*WORK TO COMPLETE:* What do the lines from the top of the data through the line with "The image size is (1904, 1071)." say? Quote them exactly and include both ends.

[ENTRIES PROVIDED Boundary: Start]

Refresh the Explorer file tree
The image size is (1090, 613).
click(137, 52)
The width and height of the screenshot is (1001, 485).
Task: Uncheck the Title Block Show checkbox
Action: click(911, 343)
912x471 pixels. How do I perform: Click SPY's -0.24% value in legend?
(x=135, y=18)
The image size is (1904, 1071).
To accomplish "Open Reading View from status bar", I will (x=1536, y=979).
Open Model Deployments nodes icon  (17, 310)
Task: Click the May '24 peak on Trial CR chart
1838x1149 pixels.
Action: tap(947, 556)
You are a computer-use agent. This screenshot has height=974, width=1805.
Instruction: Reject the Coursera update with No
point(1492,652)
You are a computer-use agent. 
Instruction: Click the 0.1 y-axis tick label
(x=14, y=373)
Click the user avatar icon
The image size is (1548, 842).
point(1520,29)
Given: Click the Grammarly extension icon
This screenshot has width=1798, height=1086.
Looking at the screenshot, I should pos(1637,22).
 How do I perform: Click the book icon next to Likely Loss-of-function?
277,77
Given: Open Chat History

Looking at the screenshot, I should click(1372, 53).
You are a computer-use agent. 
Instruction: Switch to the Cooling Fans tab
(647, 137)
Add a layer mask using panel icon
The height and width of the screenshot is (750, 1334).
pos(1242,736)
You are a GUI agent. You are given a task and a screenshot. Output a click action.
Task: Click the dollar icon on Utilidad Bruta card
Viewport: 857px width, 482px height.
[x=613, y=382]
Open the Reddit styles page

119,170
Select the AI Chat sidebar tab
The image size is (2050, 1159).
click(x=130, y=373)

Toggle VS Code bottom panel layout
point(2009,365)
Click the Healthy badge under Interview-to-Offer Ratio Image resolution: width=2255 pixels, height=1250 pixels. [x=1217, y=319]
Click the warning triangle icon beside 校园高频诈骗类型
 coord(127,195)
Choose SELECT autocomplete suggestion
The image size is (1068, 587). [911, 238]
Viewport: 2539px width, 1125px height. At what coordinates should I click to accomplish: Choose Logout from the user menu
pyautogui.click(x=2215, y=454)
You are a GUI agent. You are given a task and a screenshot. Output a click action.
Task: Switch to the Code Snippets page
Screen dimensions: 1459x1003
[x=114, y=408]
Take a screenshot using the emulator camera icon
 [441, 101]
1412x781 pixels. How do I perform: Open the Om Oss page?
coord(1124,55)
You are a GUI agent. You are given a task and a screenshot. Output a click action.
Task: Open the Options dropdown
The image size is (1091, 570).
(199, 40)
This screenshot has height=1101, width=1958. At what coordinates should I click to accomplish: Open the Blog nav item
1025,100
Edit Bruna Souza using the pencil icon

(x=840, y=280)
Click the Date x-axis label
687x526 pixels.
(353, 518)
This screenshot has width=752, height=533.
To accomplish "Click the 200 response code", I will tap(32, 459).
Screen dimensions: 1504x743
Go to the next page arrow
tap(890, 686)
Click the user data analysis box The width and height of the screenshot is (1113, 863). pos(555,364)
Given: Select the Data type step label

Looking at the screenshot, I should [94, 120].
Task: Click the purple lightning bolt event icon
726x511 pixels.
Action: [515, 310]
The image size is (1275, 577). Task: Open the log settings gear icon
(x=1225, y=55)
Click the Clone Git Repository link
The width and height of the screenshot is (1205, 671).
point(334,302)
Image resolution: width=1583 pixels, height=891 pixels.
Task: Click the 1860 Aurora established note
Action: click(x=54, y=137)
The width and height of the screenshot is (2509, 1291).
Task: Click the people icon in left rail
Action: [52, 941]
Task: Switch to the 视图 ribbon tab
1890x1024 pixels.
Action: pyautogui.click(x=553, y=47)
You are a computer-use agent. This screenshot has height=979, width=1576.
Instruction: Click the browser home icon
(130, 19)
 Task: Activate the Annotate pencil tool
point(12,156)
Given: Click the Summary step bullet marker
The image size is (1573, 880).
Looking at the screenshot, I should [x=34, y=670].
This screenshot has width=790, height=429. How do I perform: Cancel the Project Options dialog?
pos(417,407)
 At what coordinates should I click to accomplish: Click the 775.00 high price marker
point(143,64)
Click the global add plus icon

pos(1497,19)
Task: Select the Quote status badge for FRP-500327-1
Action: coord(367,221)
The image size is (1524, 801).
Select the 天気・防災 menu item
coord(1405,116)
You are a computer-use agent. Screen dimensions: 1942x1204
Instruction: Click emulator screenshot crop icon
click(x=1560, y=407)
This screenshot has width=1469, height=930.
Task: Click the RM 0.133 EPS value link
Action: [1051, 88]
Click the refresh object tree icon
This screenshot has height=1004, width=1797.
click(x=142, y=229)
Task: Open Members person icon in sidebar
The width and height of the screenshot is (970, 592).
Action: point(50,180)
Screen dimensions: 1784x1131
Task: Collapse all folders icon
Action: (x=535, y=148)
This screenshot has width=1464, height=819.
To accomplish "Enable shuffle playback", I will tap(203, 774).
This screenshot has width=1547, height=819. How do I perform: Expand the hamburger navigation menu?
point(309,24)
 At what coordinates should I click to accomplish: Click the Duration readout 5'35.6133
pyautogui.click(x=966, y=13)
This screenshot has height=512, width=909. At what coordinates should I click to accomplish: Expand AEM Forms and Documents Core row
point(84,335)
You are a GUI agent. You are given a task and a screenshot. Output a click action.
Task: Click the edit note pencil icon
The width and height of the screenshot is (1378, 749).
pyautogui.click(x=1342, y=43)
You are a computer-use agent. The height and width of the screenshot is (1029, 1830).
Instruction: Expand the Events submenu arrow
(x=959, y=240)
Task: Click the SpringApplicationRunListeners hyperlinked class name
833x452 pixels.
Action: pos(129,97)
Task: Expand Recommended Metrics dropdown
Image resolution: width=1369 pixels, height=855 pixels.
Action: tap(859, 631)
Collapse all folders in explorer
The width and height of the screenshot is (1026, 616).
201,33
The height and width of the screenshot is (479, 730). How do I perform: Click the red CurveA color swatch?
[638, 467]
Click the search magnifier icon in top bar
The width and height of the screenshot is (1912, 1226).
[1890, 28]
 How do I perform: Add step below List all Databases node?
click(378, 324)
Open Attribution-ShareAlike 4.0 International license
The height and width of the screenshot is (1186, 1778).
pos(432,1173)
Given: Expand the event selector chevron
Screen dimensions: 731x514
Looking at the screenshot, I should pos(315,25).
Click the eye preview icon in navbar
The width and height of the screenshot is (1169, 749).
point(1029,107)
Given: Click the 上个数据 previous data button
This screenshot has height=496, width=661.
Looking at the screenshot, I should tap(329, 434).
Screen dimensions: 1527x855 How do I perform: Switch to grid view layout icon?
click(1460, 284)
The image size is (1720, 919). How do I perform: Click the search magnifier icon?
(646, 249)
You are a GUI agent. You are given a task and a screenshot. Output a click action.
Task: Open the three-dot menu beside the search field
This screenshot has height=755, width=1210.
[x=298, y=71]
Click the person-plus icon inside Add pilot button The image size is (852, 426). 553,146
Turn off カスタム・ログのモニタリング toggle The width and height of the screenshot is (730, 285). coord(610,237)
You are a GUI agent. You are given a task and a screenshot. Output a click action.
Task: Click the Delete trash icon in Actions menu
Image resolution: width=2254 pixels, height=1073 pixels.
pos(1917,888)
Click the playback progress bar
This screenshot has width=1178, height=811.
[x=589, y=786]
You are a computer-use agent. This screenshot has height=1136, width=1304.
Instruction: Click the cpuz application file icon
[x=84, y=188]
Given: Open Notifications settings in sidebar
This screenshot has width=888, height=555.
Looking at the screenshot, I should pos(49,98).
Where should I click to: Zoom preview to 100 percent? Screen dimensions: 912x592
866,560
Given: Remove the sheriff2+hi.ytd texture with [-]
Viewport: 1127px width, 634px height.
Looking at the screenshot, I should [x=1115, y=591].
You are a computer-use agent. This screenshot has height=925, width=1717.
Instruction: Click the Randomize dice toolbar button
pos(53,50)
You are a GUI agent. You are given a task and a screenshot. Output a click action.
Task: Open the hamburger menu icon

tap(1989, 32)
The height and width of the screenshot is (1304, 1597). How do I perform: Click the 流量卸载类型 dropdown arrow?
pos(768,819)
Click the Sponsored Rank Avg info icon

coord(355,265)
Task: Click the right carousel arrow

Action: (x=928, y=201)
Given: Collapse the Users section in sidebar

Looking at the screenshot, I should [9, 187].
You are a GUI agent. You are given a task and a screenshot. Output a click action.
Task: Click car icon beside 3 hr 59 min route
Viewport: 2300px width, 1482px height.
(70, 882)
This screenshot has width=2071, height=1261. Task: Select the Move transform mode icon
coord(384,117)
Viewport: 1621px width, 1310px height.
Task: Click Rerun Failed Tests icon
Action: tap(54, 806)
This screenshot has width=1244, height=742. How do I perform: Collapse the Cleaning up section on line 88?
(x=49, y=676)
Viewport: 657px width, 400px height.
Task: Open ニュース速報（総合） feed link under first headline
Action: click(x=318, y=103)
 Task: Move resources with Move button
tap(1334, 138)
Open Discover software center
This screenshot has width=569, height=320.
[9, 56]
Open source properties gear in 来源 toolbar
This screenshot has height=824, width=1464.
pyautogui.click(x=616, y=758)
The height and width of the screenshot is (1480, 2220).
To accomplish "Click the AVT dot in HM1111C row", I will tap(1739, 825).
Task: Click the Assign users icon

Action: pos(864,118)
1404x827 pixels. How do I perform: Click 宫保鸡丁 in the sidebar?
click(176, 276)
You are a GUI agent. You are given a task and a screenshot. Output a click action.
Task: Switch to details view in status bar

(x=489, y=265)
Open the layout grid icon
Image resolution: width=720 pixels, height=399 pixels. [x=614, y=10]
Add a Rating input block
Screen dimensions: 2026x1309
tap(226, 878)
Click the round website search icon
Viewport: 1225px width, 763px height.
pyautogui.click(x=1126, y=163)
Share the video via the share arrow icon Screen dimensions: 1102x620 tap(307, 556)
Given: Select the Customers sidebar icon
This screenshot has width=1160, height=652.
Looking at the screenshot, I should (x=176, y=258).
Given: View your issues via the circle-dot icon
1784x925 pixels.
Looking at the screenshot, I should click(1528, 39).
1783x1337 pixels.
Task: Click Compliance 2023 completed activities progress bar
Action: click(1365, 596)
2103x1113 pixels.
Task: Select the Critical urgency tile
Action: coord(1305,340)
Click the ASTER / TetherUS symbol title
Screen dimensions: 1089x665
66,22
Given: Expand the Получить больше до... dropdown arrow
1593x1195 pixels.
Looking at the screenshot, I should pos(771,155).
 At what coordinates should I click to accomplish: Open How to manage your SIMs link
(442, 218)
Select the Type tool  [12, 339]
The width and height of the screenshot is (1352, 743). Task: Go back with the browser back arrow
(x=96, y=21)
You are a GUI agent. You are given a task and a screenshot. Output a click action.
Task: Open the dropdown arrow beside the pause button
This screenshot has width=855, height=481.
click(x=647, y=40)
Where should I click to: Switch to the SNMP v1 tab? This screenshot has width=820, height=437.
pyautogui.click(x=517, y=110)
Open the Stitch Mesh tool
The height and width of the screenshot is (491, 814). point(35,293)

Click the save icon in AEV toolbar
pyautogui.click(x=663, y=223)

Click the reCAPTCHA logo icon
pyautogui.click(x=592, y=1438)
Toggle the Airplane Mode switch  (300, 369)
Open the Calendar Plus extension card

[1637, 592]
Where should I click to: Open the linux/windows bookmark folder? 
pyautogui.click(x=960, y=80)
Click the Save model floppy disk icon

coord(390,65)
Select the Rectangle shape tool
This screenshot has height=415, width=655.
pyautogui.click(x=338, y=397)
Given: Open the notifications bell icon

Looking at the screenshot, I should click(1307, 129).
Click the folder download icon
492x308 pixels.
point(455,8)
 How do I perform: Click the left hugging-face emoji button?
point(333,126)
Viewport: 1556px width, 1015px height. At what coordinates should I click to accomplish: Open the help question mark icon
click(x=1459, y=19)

[ENTRIES PROVIDED Boundary: End]

*ANSWER:*
Refresh the Explorer file tree
The image size is (1090, 613).
click(137, 52)
The width and height of the screenshot is (1001, 485).
Task: Uncheck the Title Block Show checkbox
Action: click(911, 343)
912x471 pixels. How do I perform: Click SPY's -0.24% value in legend?
(x=135, y=18)
The image size is (1904, 1071).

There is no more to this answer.